Harry Potter and the Deathly Hallows
…if Merlin, an ancient historical figure, wore pants, does that destroy our theory? What we must know now is: what exactly are Y-fronts?? Well, a simple google search will demonstrate something that many of you probably already realized: British people call underwear “pants.” So Merlin wore underwear, but not necessarily trousers! Excellent! Pantsless-old robes theory is back on the table. And if all of the previous evidence did not convince you, consider this: a memory from the days of Voldemort’s ancestors.
#11:
[…]Dumbledore was smiling.
“This time, you enter the Pensieve with me…and even more unusually, with permission.”

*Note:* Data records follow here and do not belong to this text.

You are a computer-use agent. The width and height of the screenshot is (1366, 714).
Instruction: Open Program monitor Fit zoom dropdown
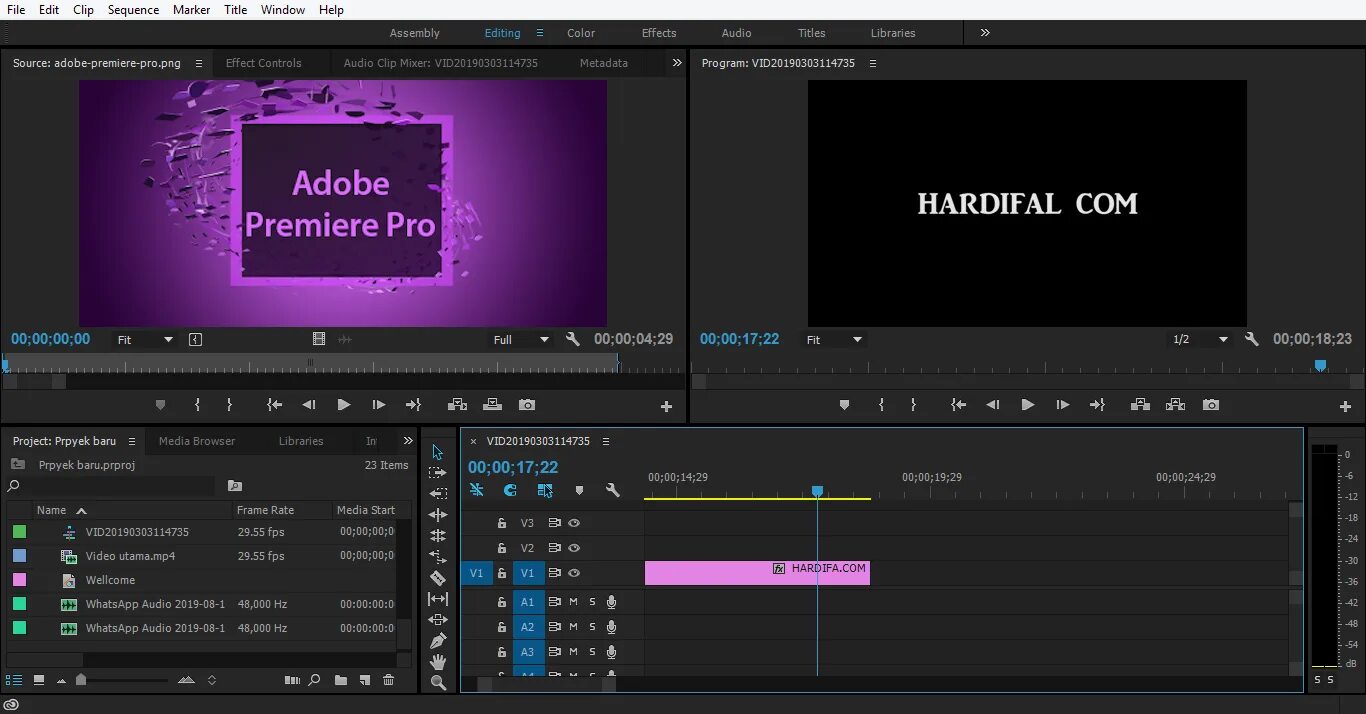(x=835, y=340)
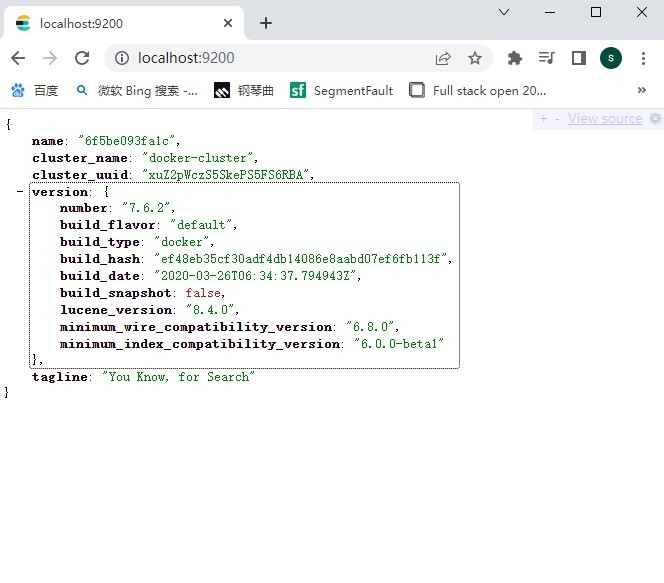664x583 pixels.
Task: Open the browser side panel
Action: [578, 58]
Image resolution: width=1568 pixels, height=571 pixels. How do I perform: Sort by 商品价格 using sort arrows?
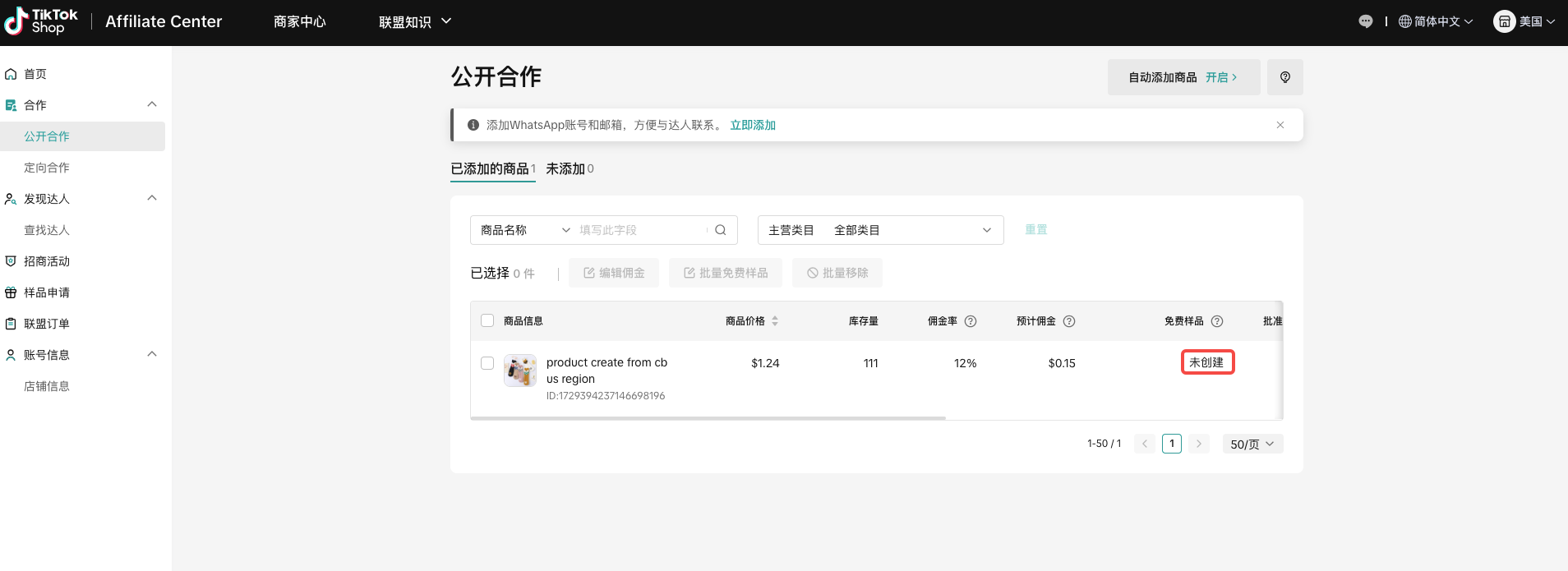[775, 321]
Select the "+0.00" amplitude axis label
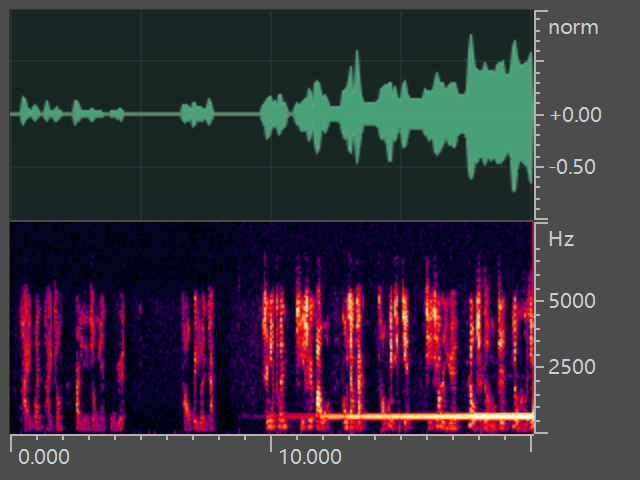Screen dimensions: 640x480 (575, 115)
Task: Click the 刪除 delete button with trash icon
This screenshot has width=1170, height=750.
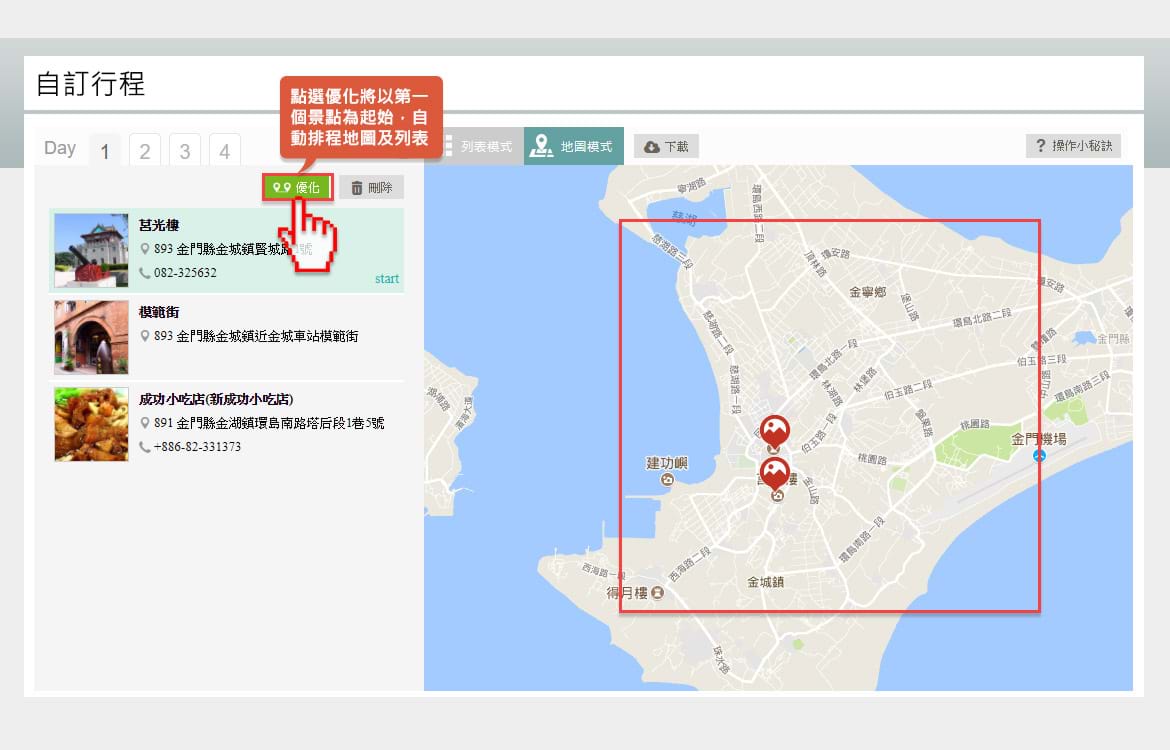Action: pos(371,187)
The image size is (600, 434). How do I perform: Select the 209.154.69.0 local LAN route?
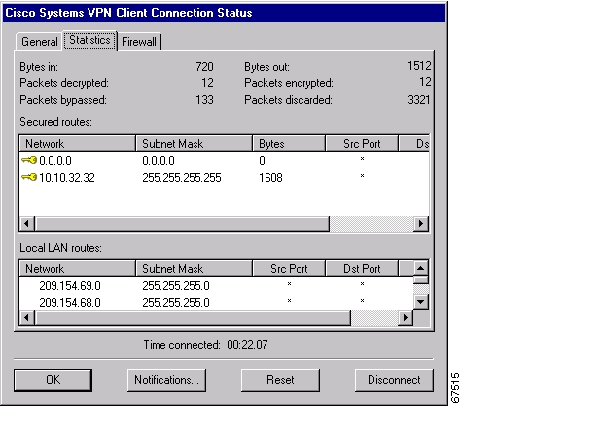coord(70,285)
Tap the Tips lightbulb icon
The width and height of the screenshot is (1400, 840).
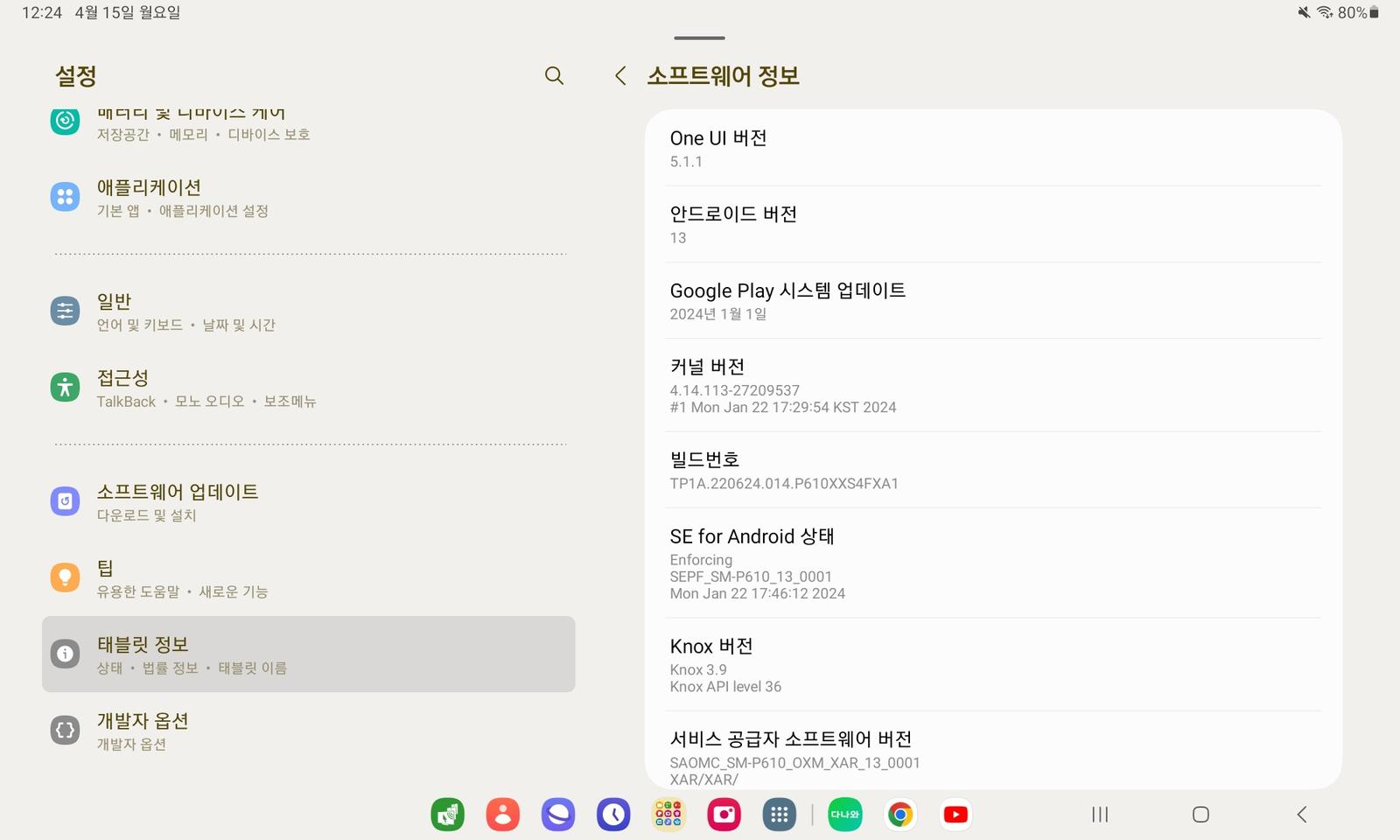coord(65,577)
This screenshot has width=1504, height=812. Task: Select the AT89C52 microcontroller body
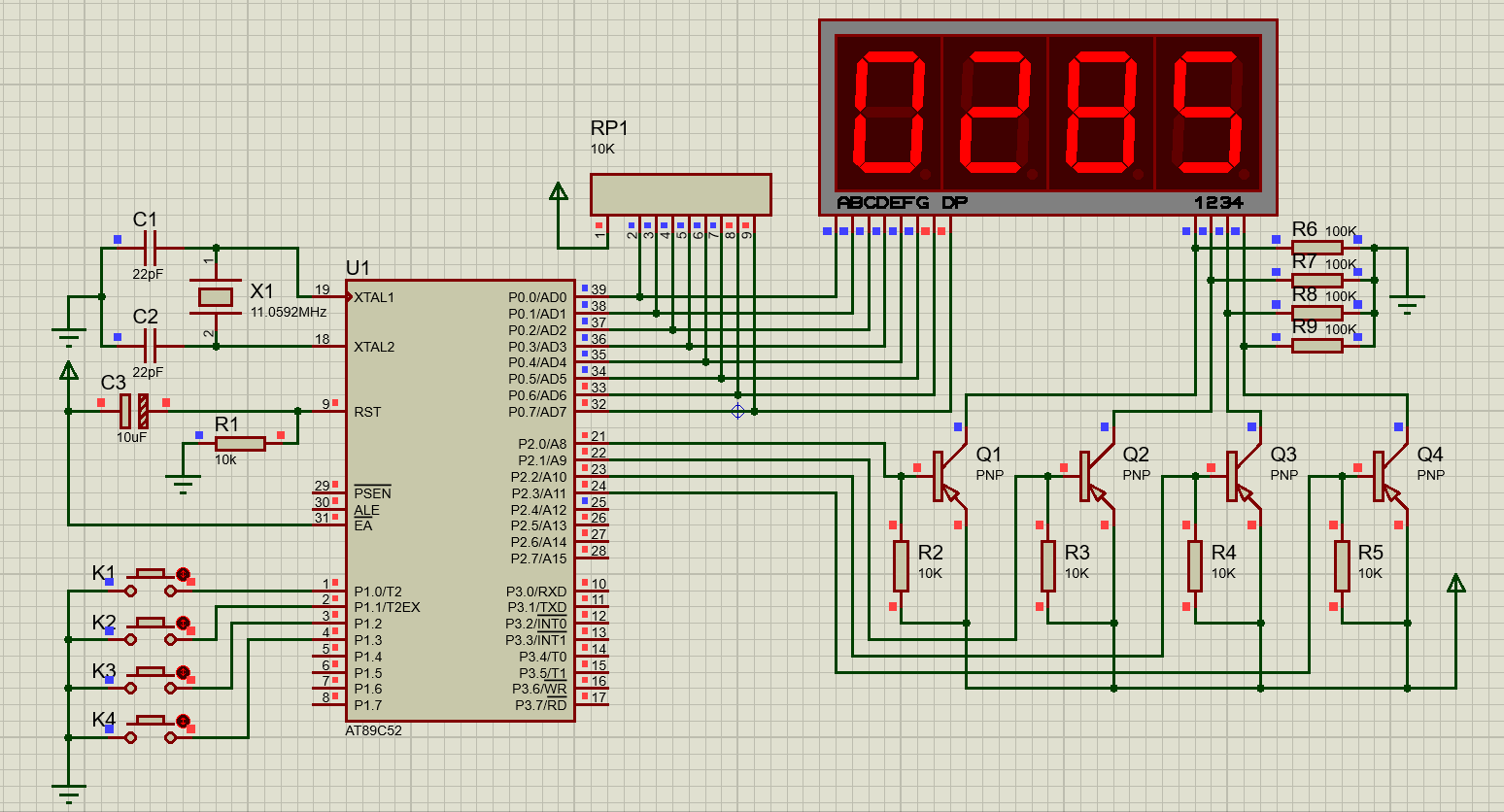point(460,500)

“Where are we going sir?” [said Harry.]
“For a trip down Bob Ogden’s memory lane[…]”
[Dumbledore and Harry enter the memory]
Some ten feet in front of them stood a short, plump man wearing enormously thick glasses that reduced his eyes to molelike specks[…] Harry knew this must be Ogden; he was the only person in sight, and he was also wearing the strange assortment of clothes so often chosen by inexperienced wizards trying to look like Muggles: in this case, a frock-coat and spats over a striped one-piece bathing costume.
Harry Potter and the Half-Blood Prince
Why do wizards from older times always seem to have such trouble dressing as Muggles? If they wore pants with their robes, it would be so very simple to just keep wearing pants because Muggles. Wear. Pants. Yet younger generations of wizards don’t seem to have this problem, because they. Wear. Pants. This even makes sense from a historical perspective:
#12:
“[Mudblood]’s a disgusting thing to call someone,” Ron said […] “Most wizards these days are half-blood anyways. If we hadn’t married Muggles we’d have died out.”
Harry Potter and the Chamber of Secrets
It is clear that intermarriage with Muggles is a relatively recent phenomenon, so it makes sense that more recent generations of wizards have a better understanding of Muggle culture and dress. Whereas older wizards were more likely to be brought up in a pureblood, traditional household that would employ traditional wizard clothing (PANTS-LESS ROBES), younger wizards are increasingly likely to be brought up in households with some Muggle traditions and therefore it makes sense that they would wear pants.
In conclusion: pants for the young, none for the old. BOOM. One of the greater HP mysteries of all time, solved. You’re welcome.
Of course, this should be a continuing discussion, because HP discussions are the best and most enthralling sort: if you recall any HP quotes that bring our conclusions into question, or that could further support this theory, please comment!! Or tweet me @nasonicus with #robegate, as it has become to be known among the Oh Witch, Please audience (because yes, there should be a hashtag). I am very interested to hear other people’s thoughts on this. I think this is one of the coolest things about the Harry Potter series: it’s a separate universe with so much depth to it that you can keep on pulling out new secrets and new understandings. That’s why Naomi and I have decided to embark on a never-ending loop of re-reading (and re-listening) the books (and audiobooks). I mean, for that reason, and also for the reason that we’re completely bonkers.